Students who blame school for a lack of physical activity might be out of excuses, as Ohio State is set to offer a course in triathlon training.
The course — which is called Triathlon Training and can be found in Buckeye Link as KNSFHP 1194 — will be offered this spring as a group studies course for a maximum of 20 students. It’s offered through the College of Education and Human Ecology and is set to meet on Tuesdays and Thursdays from 8-9:50 a.m. and will be worth two credits, said Lauren Updyke, who is set to teach the course.
While in the class, students are set to learn about the history of triathlons and also current events in the sport. But the course extends beyond the desks of the classroom, as students will also train in all three disciplines of a triathlon: swimming, biking and running.
Updyke, an OSU alumna and endurance athletics trainer, said she began triathlons after being diagnosed with depression at age 21. That diagnosis then led to an eating disorder.
Updyke has since been recognized by USA Triathlon as an All American Honorable Mention and has competed in 16 Ironman competitions which consist of a 2.4-mile swim, 112-mile bike ride and a 26.2-mile run.
“I’m excited to be working with college age kids again. I love how at this point in (their) lives (they’re) all kind of trying to figure out where to go with (their lives) and I totally had the same kind of issue with my life where I wasn’t sure what to do and this sport gave me a huge sense of direction,” Updyke said.
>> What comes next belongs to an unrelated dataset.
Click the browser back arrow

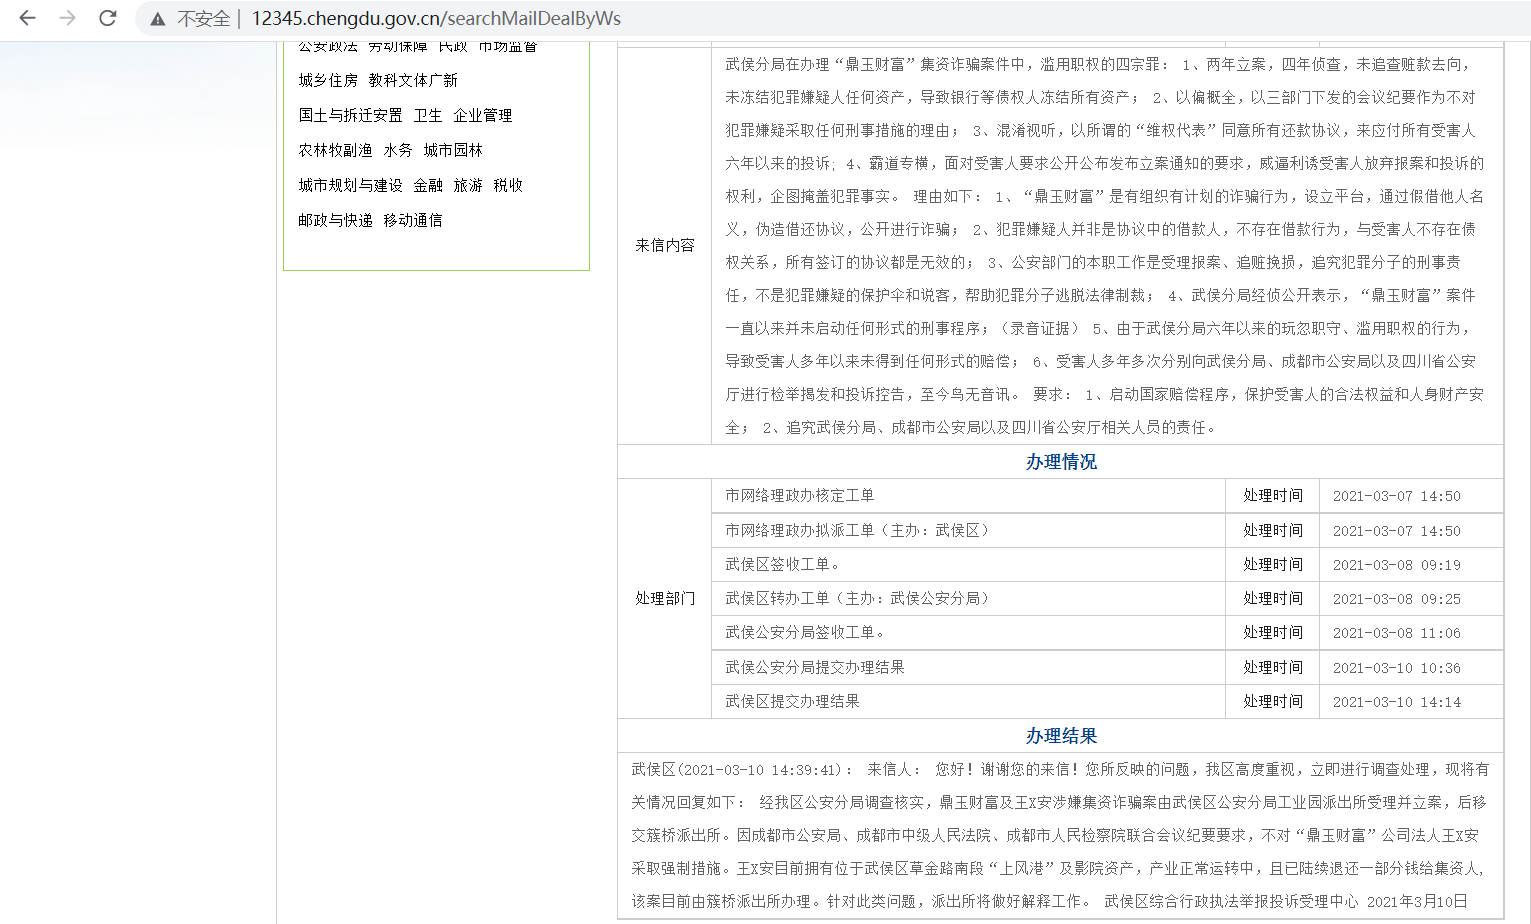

Updyke is not the only one who is excited about the triathlon course. Members of OSU Triathlon Club, a student organization that began about 10 years ago, expressed delight as well.
“I think it’s a really good idea to offer a course because I love sports, that’s been my whole life, but a lot of people when they hear triathlon they just get scared because it’s three sports and they think ‘Oh, I can’t do it,’” said Paul d’Hyver, a second-year in finance and the treasurer of the OSU Triathlon Club.
Madi Collins, a third-year in exercise science and the social chair for OSU Triathlon Club, said there’s nothing quite like the thrill of participating in a triathlon.
“The atmosphere during a race is so exciting, it’s almost addictive, so once you get out there and get into that racing atmosphere you fall in love. There’s no way around that,” she said.
At the end of the triathlon training course, students are slated to participate in a sprint distance triathlon which consists of a 750-meter swim, 20-kilometer bike ride and a five-kilometer run, Updyke said.
She said they are still in talks with a local racing organization in order to discount or completely cover the entrance fees for the students, which d’Hyver and Cory Lien, a third-year in electrical and computer engineering and OSU Triathlon Club’s risk manager, said can cost anywhere from $25-$80 depending on the length of the race and if a student discount is offered.
Still, Updyke hopes that the interest in triathlons at OSU will continue to grow.
“Our goal is to hopefully have a level one class and a then level two class down the road, and the level two class would be a little bit more for competitive athletes,” Updyke said.